▸ **WORK ORDER**
Nothing in the records below may change; print them all exactly.

▸ **DATASET ENTRIES**
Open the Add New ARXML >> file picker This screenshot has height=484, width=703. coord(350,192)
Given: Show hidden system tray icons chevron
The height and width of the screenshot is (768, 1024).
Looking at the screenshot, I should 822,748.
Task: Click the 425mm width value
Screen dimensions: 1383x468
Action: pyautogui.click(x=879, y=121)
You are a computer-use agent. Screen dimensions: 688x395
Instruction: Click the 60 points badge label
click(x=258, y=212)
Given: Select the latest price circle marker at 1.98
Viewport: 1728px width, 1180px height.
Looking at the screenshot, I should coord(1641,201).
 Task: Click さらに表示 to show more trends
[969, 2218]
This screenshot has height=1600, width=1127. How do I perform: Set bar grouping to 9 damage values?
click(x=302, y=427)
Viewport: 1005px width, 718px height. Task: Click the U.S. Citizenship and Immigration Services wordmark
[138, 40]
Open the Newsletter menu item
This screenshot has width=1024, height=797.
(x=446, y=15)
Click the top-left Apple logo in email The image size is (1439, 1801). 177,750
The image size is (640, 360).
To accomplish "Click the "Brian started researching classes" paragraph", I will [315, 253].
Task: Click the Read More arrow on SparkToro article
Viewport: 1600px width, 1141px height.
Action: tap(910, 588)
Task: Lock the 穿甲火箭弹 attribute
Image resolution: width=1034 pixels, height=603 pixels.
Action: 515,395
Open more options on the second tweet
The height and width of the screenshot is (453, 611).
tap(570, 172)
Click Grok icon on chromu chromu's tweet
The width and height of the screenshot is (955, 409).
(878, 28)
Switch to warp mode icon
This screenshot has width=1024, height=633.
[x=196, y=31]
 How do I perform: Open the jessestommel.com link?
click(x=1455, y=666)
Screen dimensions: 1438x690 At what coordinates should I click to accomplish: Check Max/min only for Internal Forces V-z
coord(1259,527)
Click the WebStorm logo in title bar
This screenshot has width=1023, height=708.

▸ **EXERCISE ANSWER**
Open the Add New ARXML >> file picker This screenshot has height=484, width=703. coord(350,192)
Given: Show hidden system tray icons chevron
The height and width of the screenshot is (768, 1024).
Looking at the screenshot, I should 822,748.
Task: Click the 425mm width value
Screen dimensions: 1383x468
Action: pyautogui.click(x=879, y=121)
You are a computer-use agent. Screen dimensions: 688x395
Instruction: Click the 60 points badge label
click(x=258, y=212)
Given: Select the latest price circle marker at 1.98
Viewport: 1728px width, 1180px height.
Looking at the screenshot, I should coord(1641,201).
 Task: Click さらに表示 to show more trends
[969, 2218]
This screenshot has height=1600, width=1127. How do I perform: Set bar grouping to 9 damage values?
click(x=302, y=427)
Viewport: 1005px width, 718px height. Task: Click the U.S. Citizenship and Immigration Services wordmark
[138, 40]
Open the Newsletter menu item
This screenshot has width=1024, height=797.
(x=446, y=15)
Click the top-left Apple logo in email The image size is (1439, 1801). 177,750
The image size is (640, 360).
To accomplish "Click the "Brian started researching classes" paragraph", I will [315, 253].
Task: Click the Read More arrow on SparkToro article
Viewport: 1600px width, 1141px height.
Action: tap(910, 588)
Task: Lock the 穿甲火箭弹 attribute
Image resolution: width=1034 pixels, height=603 pixels.
Action: 515,395
Open more options on the second tweet
The height and width of the screenshot is (453, 611).
tap(570, 172)
Click Grok icon on chromu chromu's tweet
The width and height of the screenshot is (955, 409).
(878, 28)
Switch to warp mode icon
This screenshot has width=1024, height=633.
[x=196, y=31]
 How do I perform: Open the jessestommel.com link?
click(x=1455, y=666)
Screen dimensions: 1438x690 At what coordinates should I click to accomplish: Check Max/min only for Internal Forces V-z
coord(1259,527)
Click the WebStorm logo in title bar
This screenshot has width=1023, height=708.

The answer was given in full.